‘You sellout’: Lekota lashed at land hearings


‘You sellout’: Lekota lashed at land hearings

Insults fly as fired-up Mafikeng residents shout down COPE leader's views on expropriation


COPE president Mosiuoa Lekota came under attack for his views on land expropriation at the parliamentary hearings in Mafikeng in North West on Wednesday.
Several speakers lashed out at Lekota in the presence of other politicians, including the EFF's Julius Malema and Godrich Gardee, and DA MP Gynnis Breytenbach.
Lekota has repeatedly argued that although he supports expropriation, the state must pay for the land.
However, the majority of those who attended Wednesday’s hearing supported the amendment of the Section 25 of the constitution for expropriation of land without compensation.Moegi Gaidi looked at Lekota and addressed him directly: “You are a sellout. This is the land of black people. You are a disgrace to say white people paid for the land and they must be compensated. No ... Like it or not, we are taking the land.”

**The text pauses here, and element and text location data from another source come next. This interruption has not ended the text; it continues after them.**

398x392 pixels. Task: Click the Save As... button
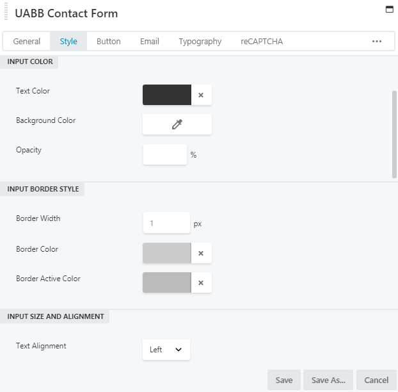[x=328, y=380]
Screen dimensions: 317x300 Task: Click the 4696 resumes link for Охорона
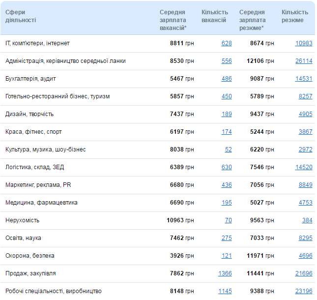(x=305, y=256)

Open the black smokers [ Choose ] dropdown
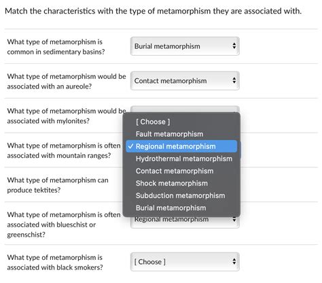[185, 262]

Another resident, Sifiso Masikile, launched an attack on Lekota: “One of the revolutionary documents in South Africa, the Freedom Charter, speaks volumes that the land must be owned by black people. We are not going to be romantic, like Lekota, who are in a romance with white people and with white monopoly capital.
“You (Lekota) are failing to advance the struggle of black people. We are not going to massage the feelings of white people.”About 600 residents attended Wednesday’s hearing in Mafikeng. Parliament’s constitutional review committee heard at least 100 comments throughout the day – some against the amendment but most in favour.

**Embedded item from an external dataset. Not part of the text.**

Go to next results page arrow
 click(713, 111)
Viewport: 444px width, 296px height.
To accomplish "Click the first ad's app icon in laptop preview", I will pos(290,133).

Residents given the chance to speak became emotional at times, shaking their fists and shouting into the microphone.
Residents who opposed the amendment to the Constitution came under fire. One of the targets of the crowd’s scorn, Tsholofelo Biganyo, introduced herself as a member of the DA.
“We don’t need to change the Constitution to address this issue of land ... People must own their land because they are the ones who best know how to use it,” she said.

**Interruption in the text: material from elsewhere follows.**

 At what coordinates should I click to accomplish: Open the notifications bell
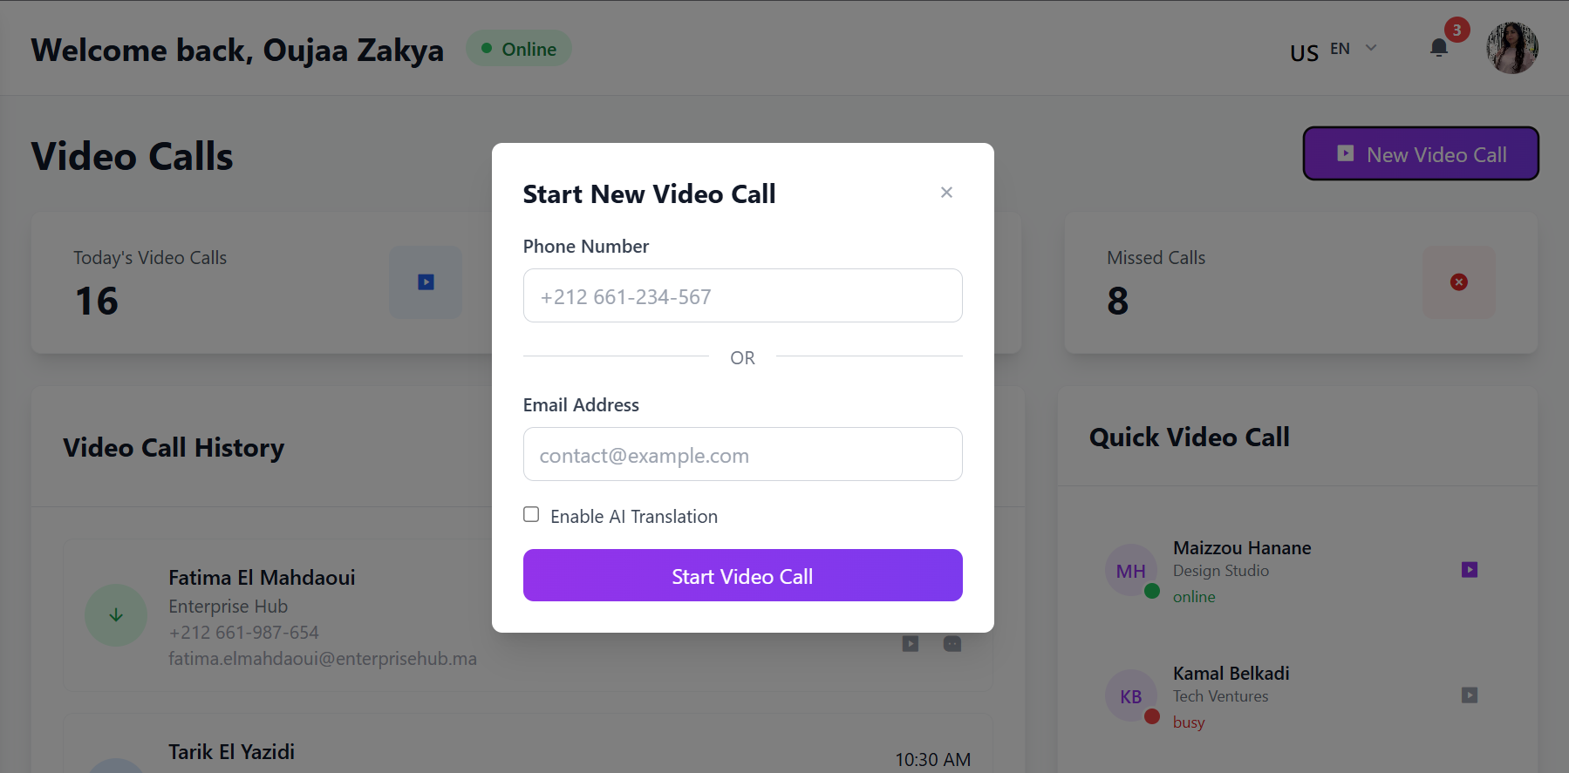tap(1439, 48)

As Biganyo left the microphone the word “sellout” rang out, although there were others who agreed with her.
Sunette Viljoen said that occupying land without a title deed “means nothing”.
“Without money, land is useless. Land without a title deed means nothing, irrespective of race. Now it is becoming a situation of two wrongs that must make a right,” she said.But for the majority who spoke in support of a constitutional amendment, the land debate was clearly an emotional issue.
Dikago Pule, a former student activist, addressed Malema directly.
“In 2012, when you (Malema) were here, we spoke about land. Black people have been subjected to chains of poverty ... I am supporting the expropriation of land without compensation but I’m not supporting that it must be owned by government,” he said.
The North West leg of parliament’s public hearings will continue in Rustenburg on Thursday.